To me, this is ugly and unnecessary. On the other hand, perhaps I should consider dropping the & so everything is consistent. E.g. by permitting this

void System::main([string] args):
    r1 = ...
    r2 = ...
    x = f(comp,r1,r2)

This could work, for sure … But, somehow I’m not a great fan.

Processes

Processes and methods present their own problem. Consider this example:

define Writer as process {
 int Writer::write([byte] bytes)
}

This declares a process type, Writer, which has one field, write. In this case, write is a method pointer, as indicated by the :: in the above. It seems redundant to require Writer::write, but it’s necessary since write could be a method pointer to some other kind of process. This can be slightly improved by allowing a short-hand like this:

define Writer as process {
 int ::write([byte] bytes)
}

And, in fact, I want to go further a permit this equivalent short-hand notation:

process Writer {
 int ::write([byte] bytes)
}

But, somehow, this doesn’t sit quite right for me. I suppose I need to ponder some other options …

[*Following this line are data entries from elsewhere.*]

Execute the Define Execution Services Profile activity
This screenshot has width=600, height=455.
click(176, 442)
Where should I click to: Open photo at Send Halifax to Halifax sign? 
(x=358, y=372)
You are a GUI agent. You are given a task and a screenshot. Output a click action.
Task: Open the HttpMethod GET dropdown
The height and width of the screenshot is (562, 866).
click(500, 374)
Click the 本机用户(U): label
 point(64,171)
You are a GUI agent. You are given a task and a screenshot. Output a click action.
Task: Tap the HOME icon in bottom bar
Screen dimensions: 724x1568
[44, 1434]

4 comments to Function Pointer Syntax for Whiley

  • Of course, JavaScript (among others) doesn’t use an & for getting the “address” of a function.

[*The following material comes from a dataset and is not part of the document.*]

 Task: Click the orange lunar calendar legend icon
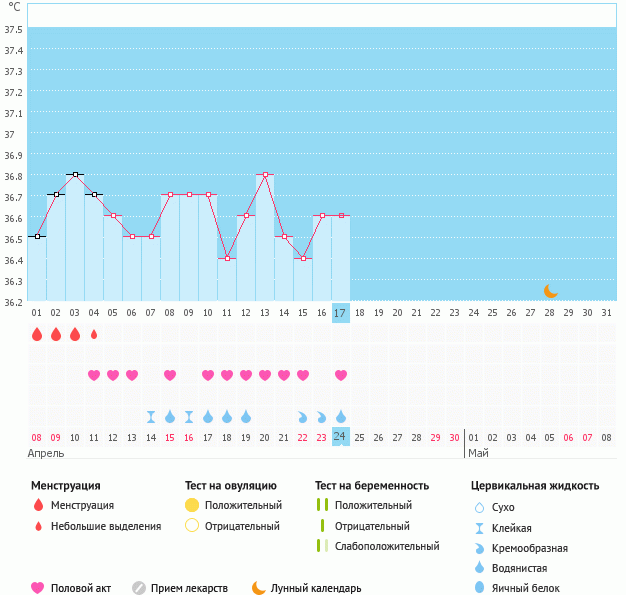click(x=259, y=588)
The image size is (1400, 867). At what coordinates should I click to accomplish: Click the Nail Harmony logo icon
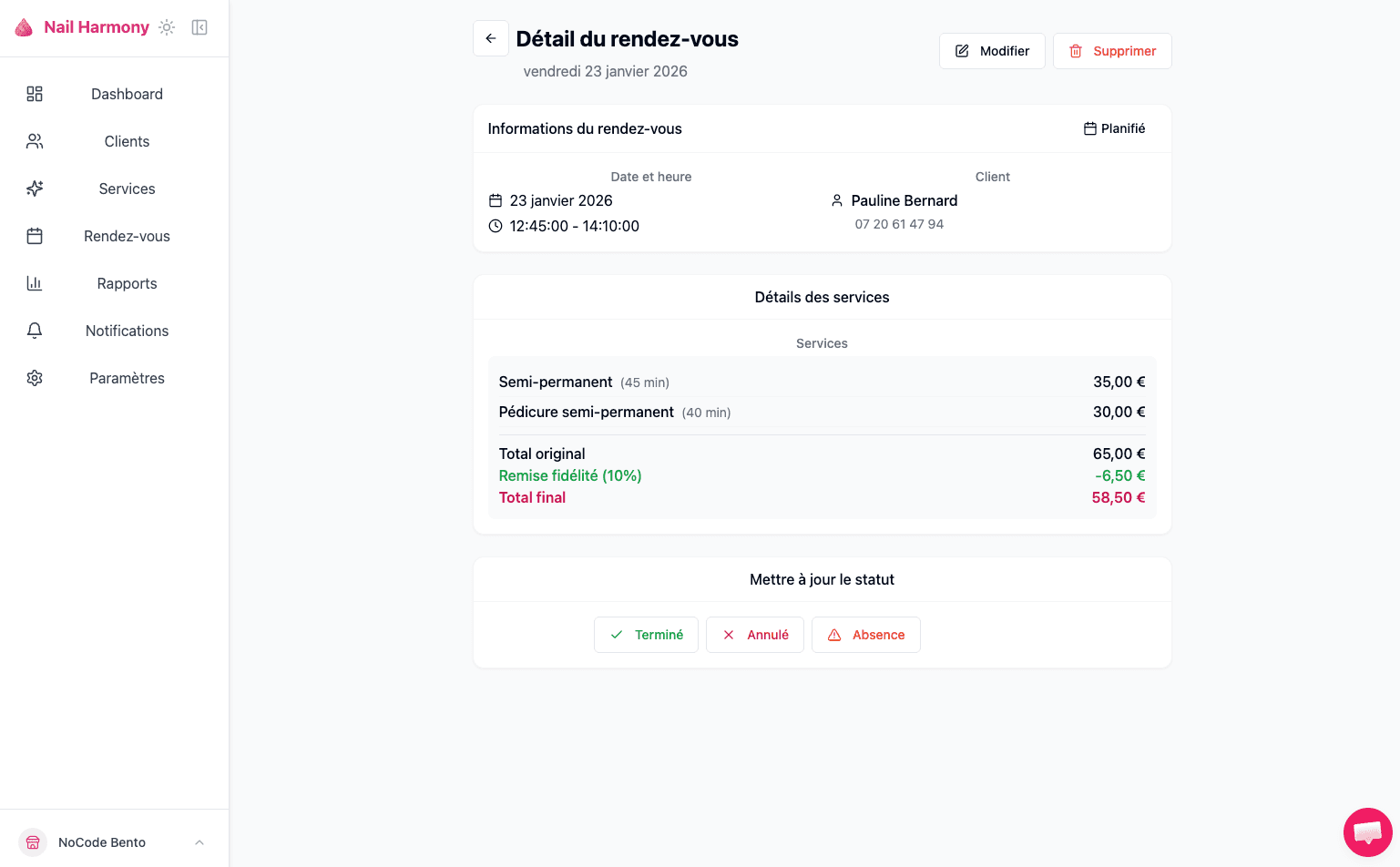point(25,27)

  • Heh. We’ve been looking at this for Grace, and looking at what Scala does.

    Functional languages (and C) have a simple rule:
    the naked function name => the value of the function
    name() or name(…, ) => calls function

    OO languages (say C++) could do the same thing.

    BUT if you want the same syntax for message sends and variable accesses –
    then you need to use just a name to call the function (or read a variable).
    So then you need something like “&” to get the function as a value.

    Scala writes “m _” – part of its gratuitous overloading of underscore
    (what ever did it do to merit such abuse). We may write something like
    “fn m” – or (like Smalltalk) just require people to write out the lambda
    explicitly. Smalltalk’s keyword syntax helps here – it’s not clear how
    something like & would work. Requiring an explicit lambda also resolves
    issues about the “receiver” in OO terms: the difference, say, between
    more traditional anonymous functions and C# delegates…

    OK back to reading students work

    btw – calling ’em “function pointers” – really…

  • Hey James!

    Yeah, it’s a good point you make about having identical syntax for variable accesses and message sends. So far, I think I’d given up on trying to do that, but I do think it is a really neat idea!

    Not sure what you meant here: “it’s not clear how
    something like & would work”

    And, yeah, again you’re right about the term “function pointers” … it’s a bit misleading shall we say …

    Hmmmm, decisions decisions ….

  • Hmm, so it turns out that that only works if you’re statically typed (I think).